Investors in LPG carrier owner Navigator Holdings are essentially getting a stake in the company’s joint venture Morgan’s Point ethylene export terminal for nothing, analysts say.

Fearnley Securities calculates the US-listed company’s $1.1bn market cap is covered by vessel net asset value (NAV).

“In other words, Navigator’s equity is covered by steel NAV alone and investors are basically paying for ships whilst getting the ethylene export terminal business for free,” analysts Oystein Vaagen and Fredrik Dybwad said.

The Texas terminal, owned 50/50 with Enterprise Products, is still expanding.

Earnings contributions will rise substantially after construction finishes at the end of 2024, the investment bank believes.

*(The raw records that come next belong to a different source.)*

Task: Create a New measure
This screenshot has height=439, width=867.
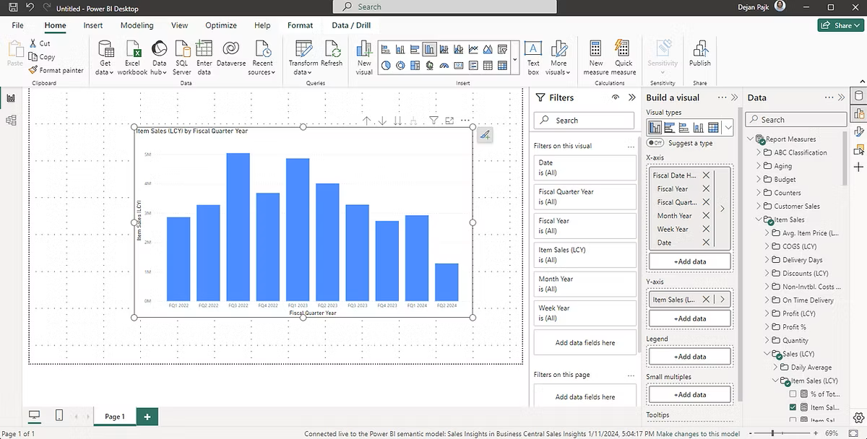Action: pyautogui.click(x=595, y=56)

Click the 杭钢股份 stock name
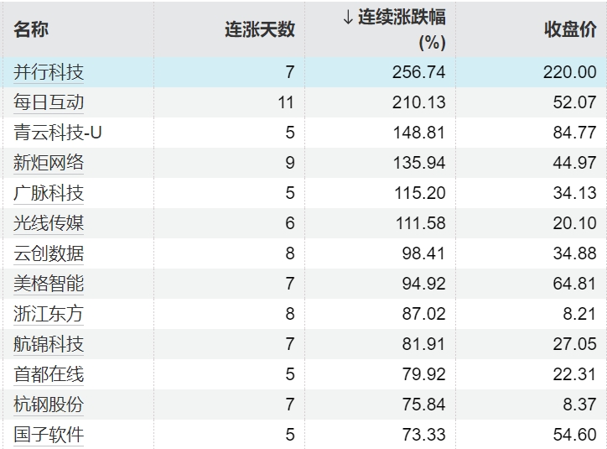pyautogui.click(x=49, y=405)
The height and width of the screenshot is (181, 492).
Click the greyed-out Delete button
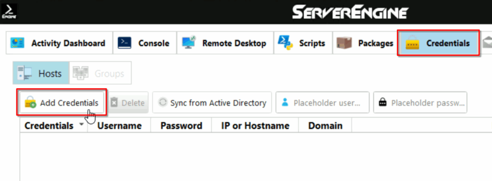point(128,103)
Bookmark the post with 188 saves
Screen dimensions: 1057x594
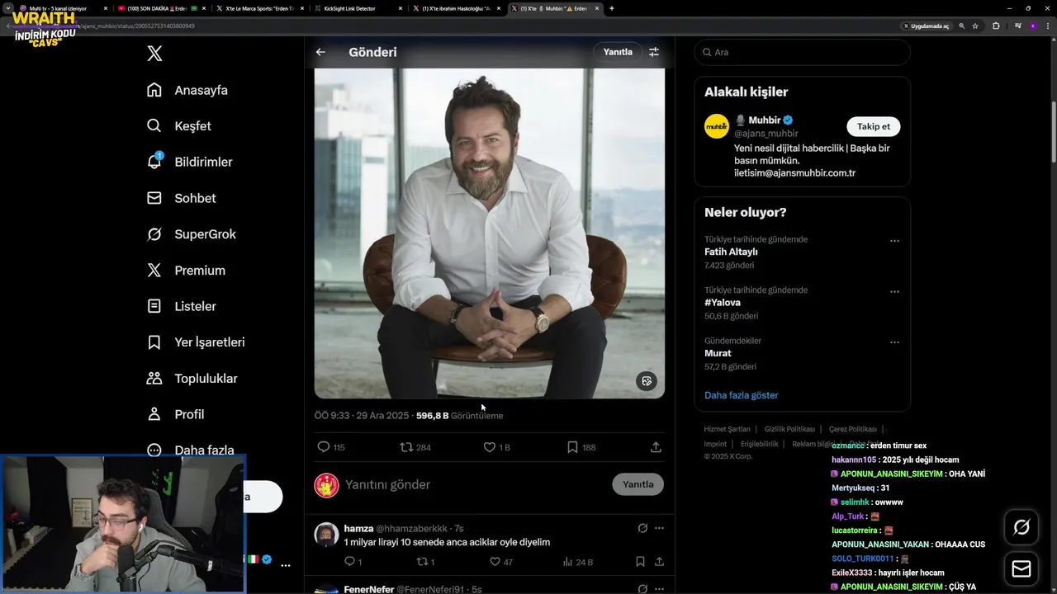click(572, 447)
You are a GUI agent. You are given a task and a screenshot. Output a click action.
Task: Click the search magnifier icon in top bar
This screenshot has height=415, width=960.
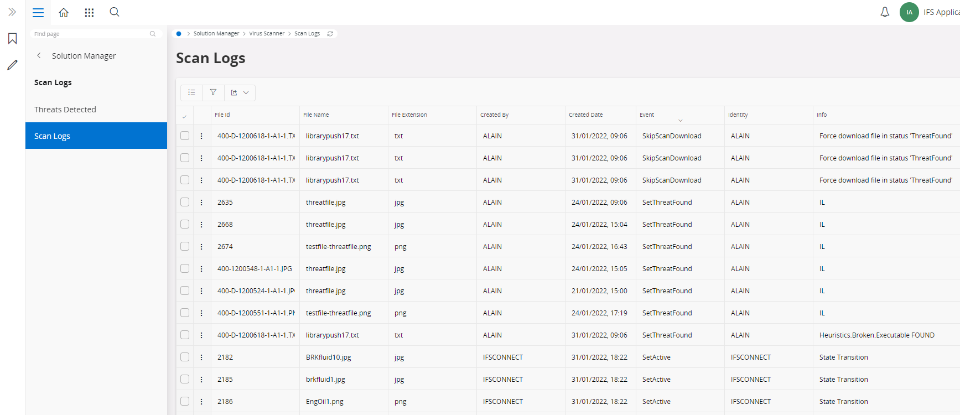(x=115, y=12)
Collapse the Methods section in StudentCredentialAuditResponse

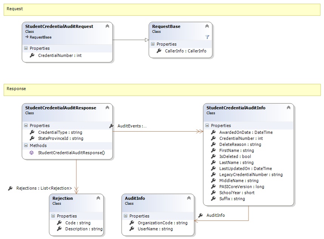[x=26, y=146]
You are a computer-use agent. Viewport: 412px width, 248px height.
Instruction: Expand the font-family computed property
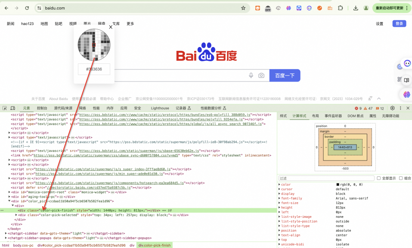coord(279,198)
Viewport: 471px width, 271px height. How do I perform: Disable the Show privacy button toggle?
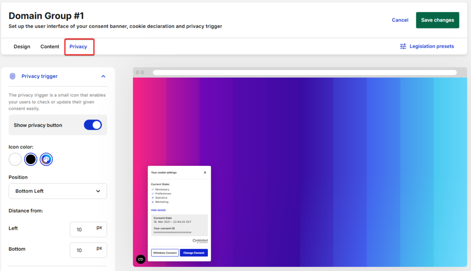tap(93, 124)
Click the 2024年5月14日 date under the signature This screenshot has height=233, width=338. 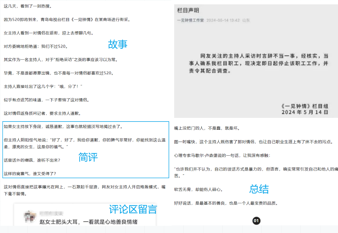pos(305,112)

Vessel NAV is pegged at $17.80 per share.

Fearnley Securities values the terminal's NAV contribution at $8.60 per share, boosting the NAV to $26.40.

The stock closed down 1% at $15.47 in New York on Monday.

Fourth quarter earnings per share are forecast to come in a little higher at $0.30, from $0.27 three months earlier, with further growth to come in 2024.

Ebitda is estimated at $68m, a small downward adjustment on the back of higher costs.

Navigator has secured its mid-sized gas vessels on fixed rate charters, with few open days left for the first half, leaving it positioned to ride out potential market obstacles, Vaagen and Dybwad said.

Orderbook in owners’ favour

Fleet fundamentals are also positive for LPG ships.

Nearly one five vessels in the 18,000 cbm to 24,000 cbm sector is 20 years of age or older.

The orderbook stands at just 7% of the existing fleet.

For larger vessels of up to 40,000 cbm, the orderbook is higher at 17%.

But the analysts point out that more than half of this tonnage is not scheduled for delivery before 2026.

Fearnley has a “buy” recommendation on the stock.